Algérie-Espagne : le torchon brûle de nouveau

Algérie-Espagne : le torchon brûle de nouveau

Rien ne va plus entre l’Algérie et l’Espagne. la crise diplomatique entre les deux pays ne cesse d’empirer. Les déclarations de quasi-hostilité se suivent.

Dans une déclaration à un média local, faite hier lundi, le ministre espagnol des Affaires étrangères, José Manuel Albares, a réagi aux déclaration du président Abdelmadjid Tebboune en affirmant qu’il ne voulait pas « alimenter des polémiques stériles » avec l’Algérie. « L’Espagne a pris une décision souveraine dans le cadre du droit international et il n’y a rien d’autre à ajouter », a-t-il déclaré sur la radio Onda Cero, ajoutant que la seule annonce qui comptait à ses yeux était celles portant sur le maintien des livraisons de gaz algérien à son pays.

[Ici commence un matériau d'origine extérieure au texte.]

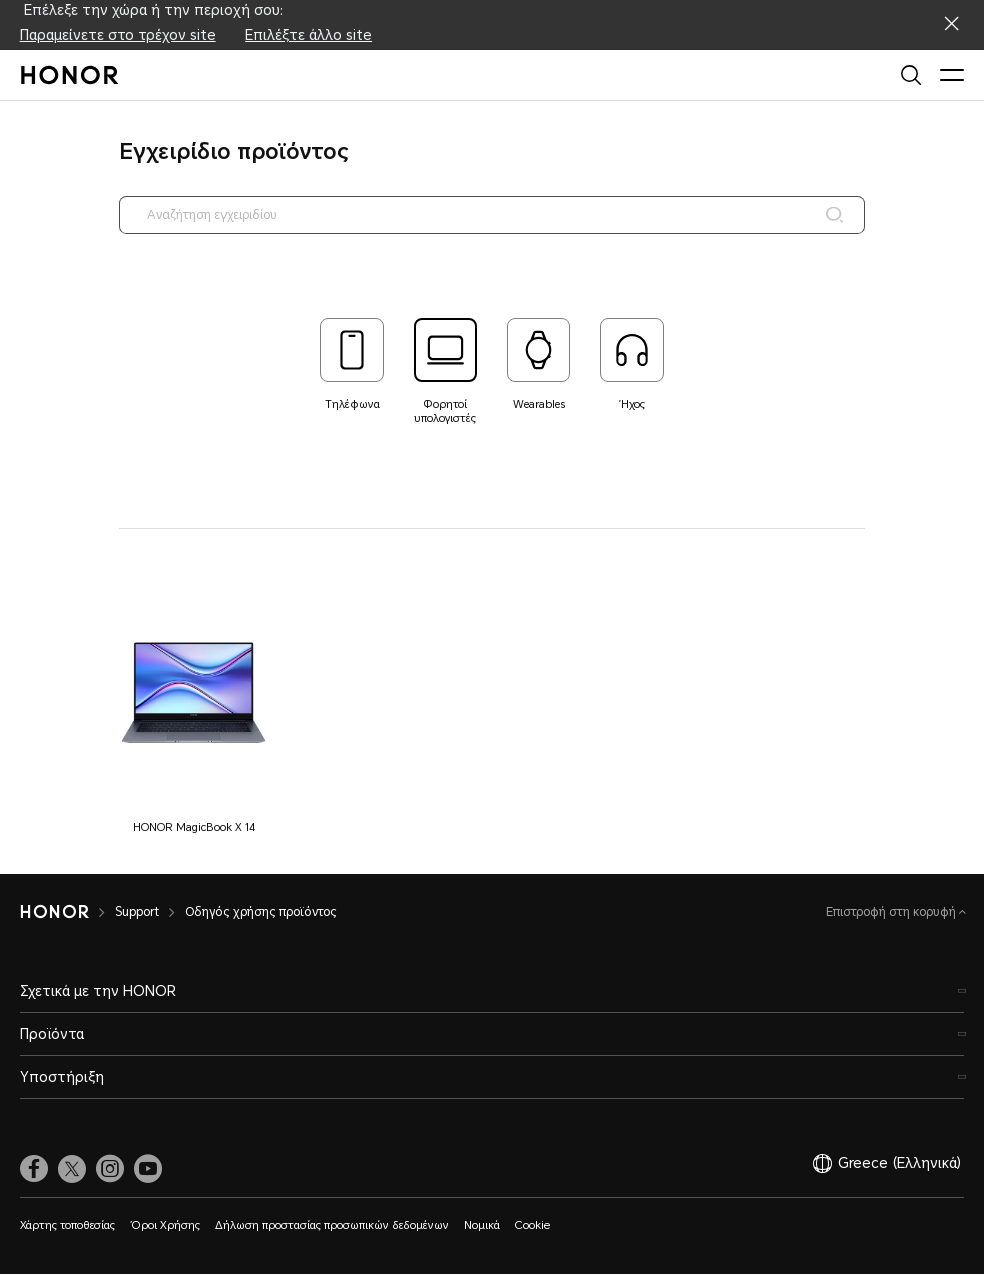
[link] (34, 1170)
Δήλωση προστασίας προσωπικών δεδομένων (332, 1227)
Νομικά (482, 1227)
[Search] (832, 215)
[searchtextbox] (492, 215)
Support (137, 914)
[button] (193, 710)
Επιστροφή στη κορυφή (892, 914)
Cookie (532, 1227)
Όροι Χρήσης (165, 1227)
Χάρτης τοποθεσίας (67, 1227)
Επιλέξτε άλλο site (308, 35)
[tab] (352, 365)
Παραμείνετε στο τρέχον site (118, 35)
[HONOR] (54, 914)
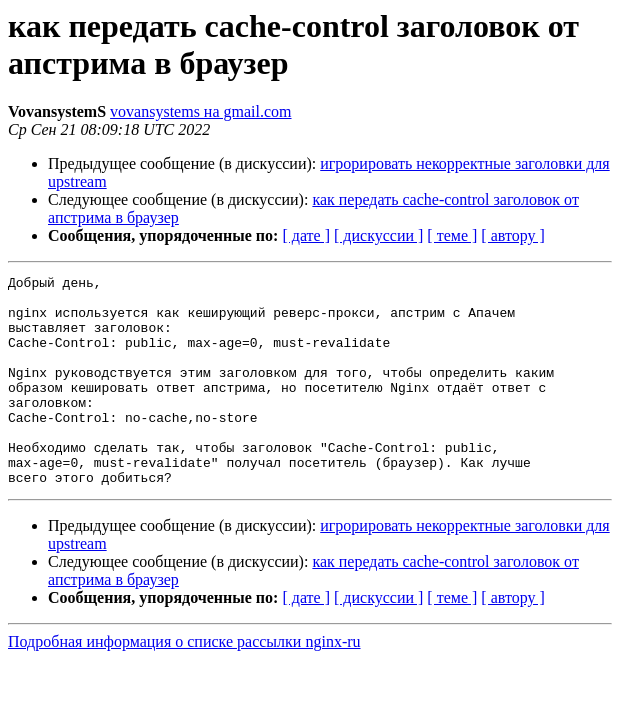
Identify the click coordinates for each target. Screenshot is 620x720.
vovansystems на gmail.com (200, 111)
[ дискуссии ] (378, 235)
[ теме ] (452, 235)
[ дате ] (306, 235)
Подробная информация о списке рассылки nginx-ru (184, 683)
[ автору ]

La propos de José Manuel Albares, perçus comme méprisants, ne sont pas passés inaperçus coté algérien. Hier lundi 25 avril, Amar Belani, envoyé spécial chargé du Sahara occidental et des pays du Maghreb, a déclaré à des médias, que « les propos désobligeants tenus par le ministre Albares en réaction à la déclaration du président de la République Abdelmadjid Tebboune, sont lamentables et totalement inacceptables ».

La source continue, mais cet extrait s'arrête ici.